━━ DATASET ROWS

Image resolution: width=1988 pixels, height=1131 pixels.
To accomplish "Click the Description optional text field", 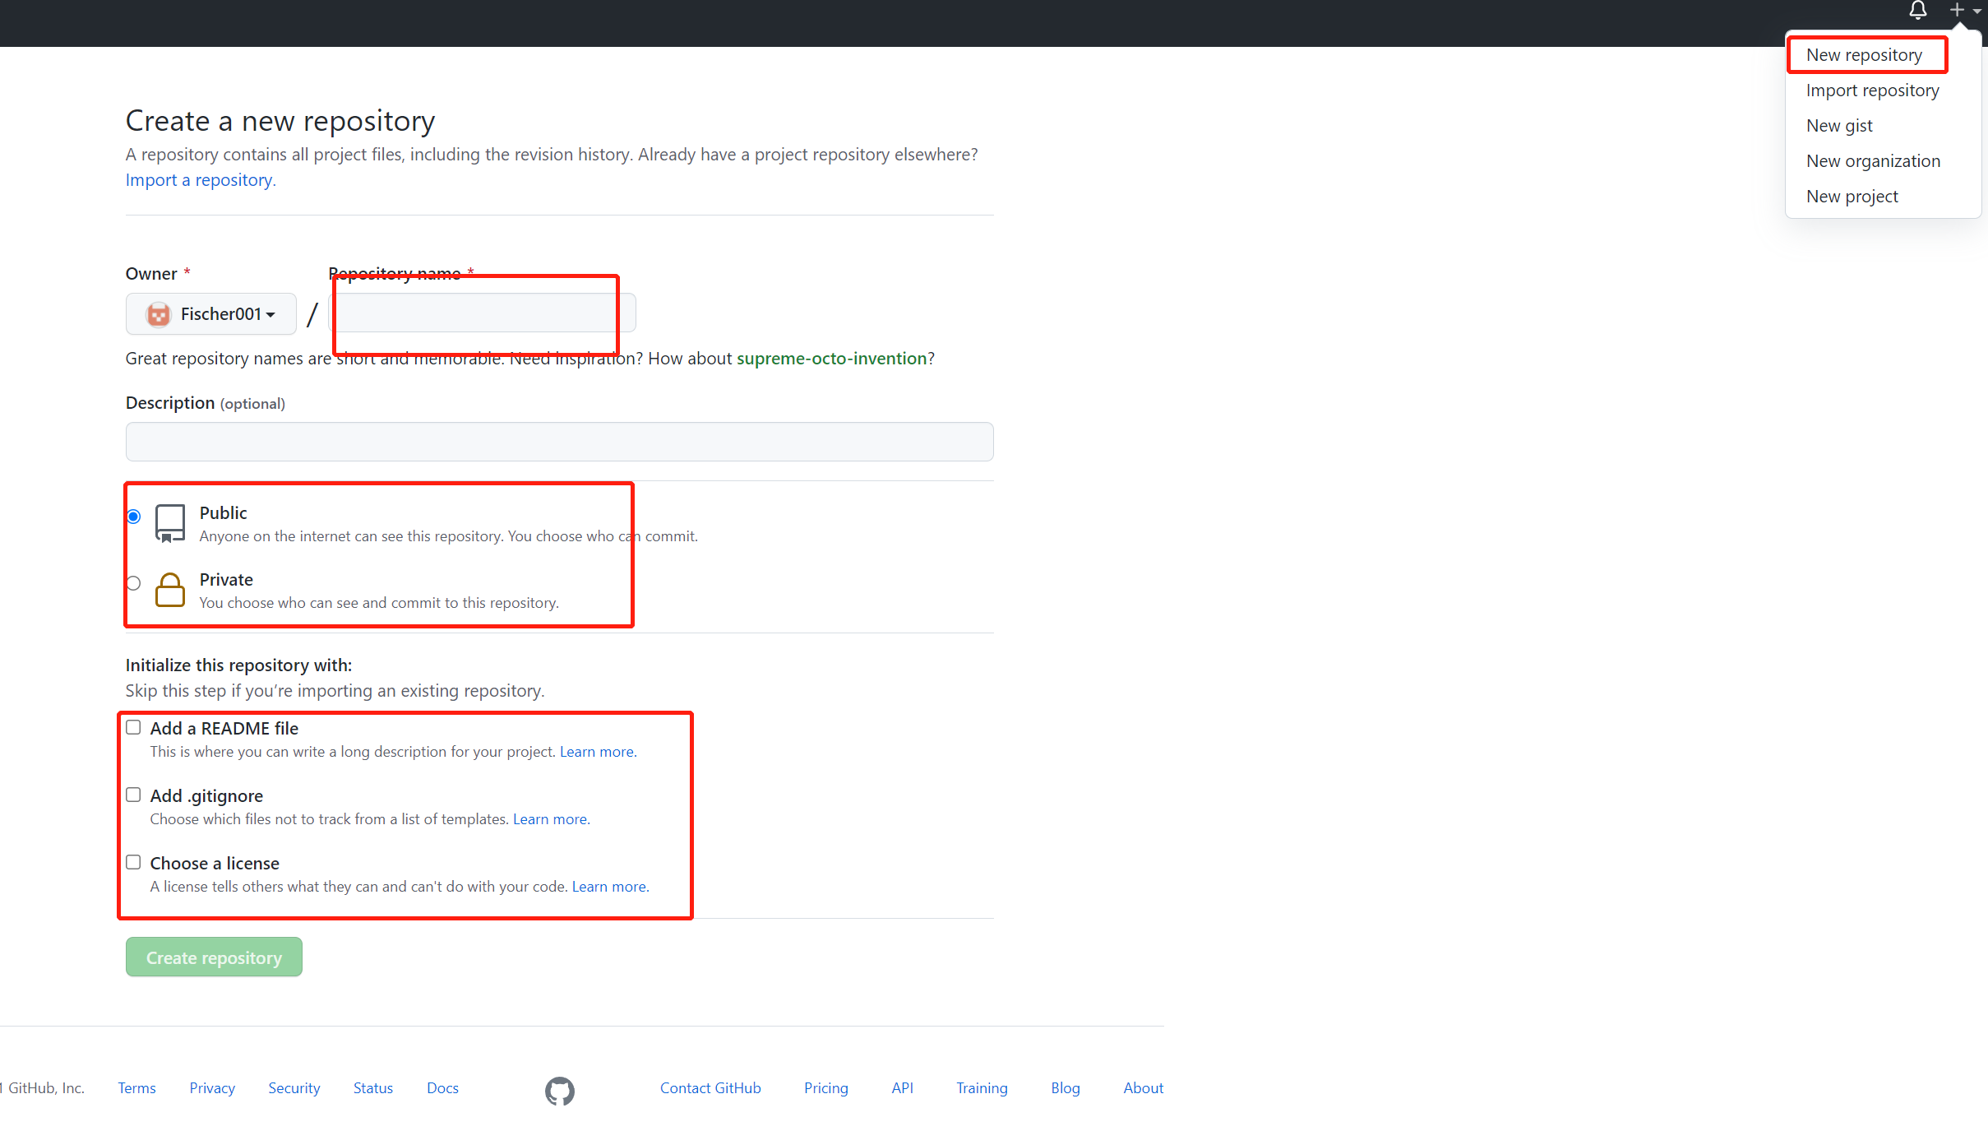I will (558, 441).
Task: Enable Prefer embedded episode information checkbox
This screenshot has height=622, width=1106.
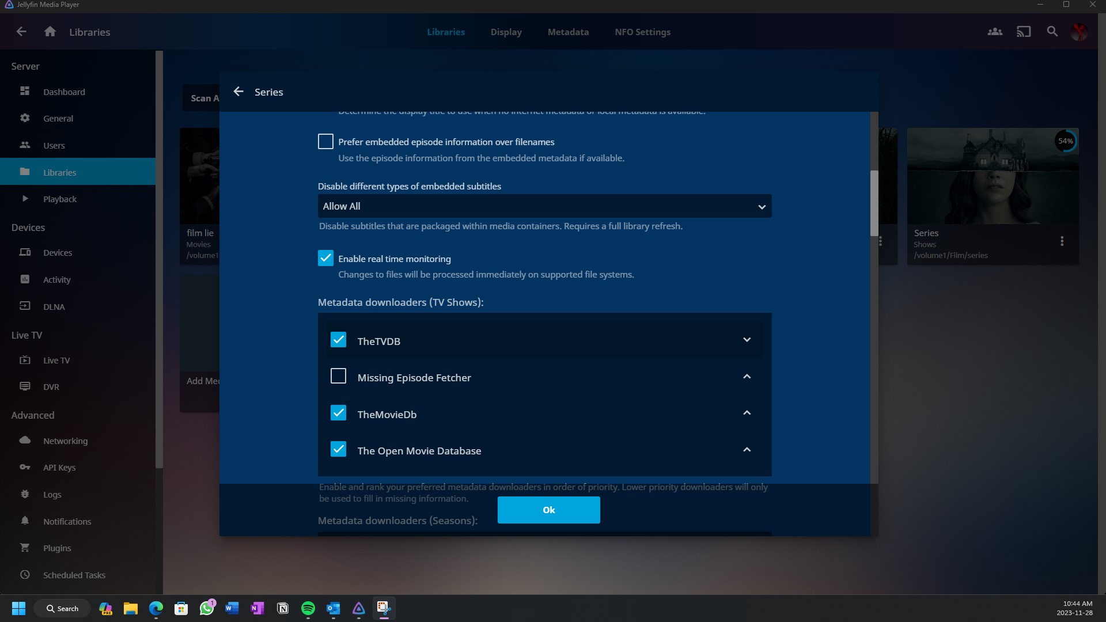Action: 325,142
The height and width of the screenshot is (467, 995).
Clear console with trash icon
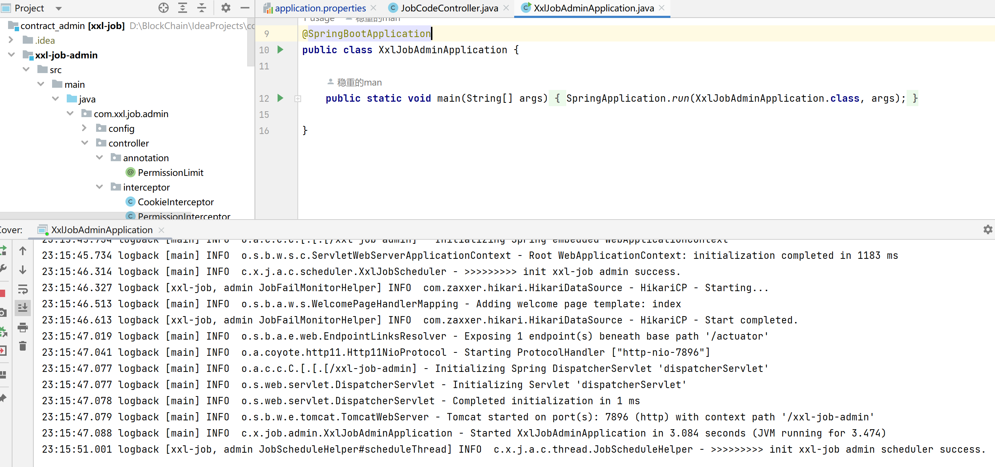(x=23, y=346)
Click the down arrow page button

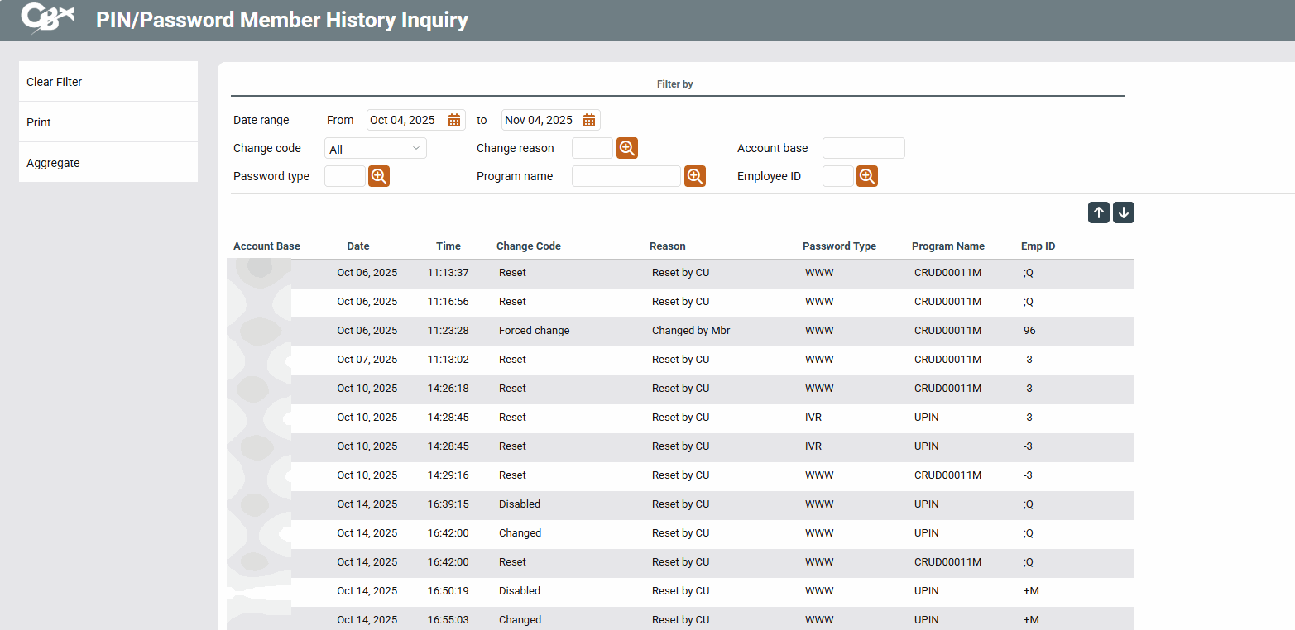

━━━━

**TASK REQUIREMENTS:** Please rewrite the items from the line that contains "The height and" through the end of the items, inclusive, with "trash icon" swapped for "bin icon" and everything else unchanged. Leave the pictures out.

**TASK OUTPUT:**
The height and width of the screenshot is (467, 995).
Clear console with bin icon
(x=23, y=346)
Click the down arrow page button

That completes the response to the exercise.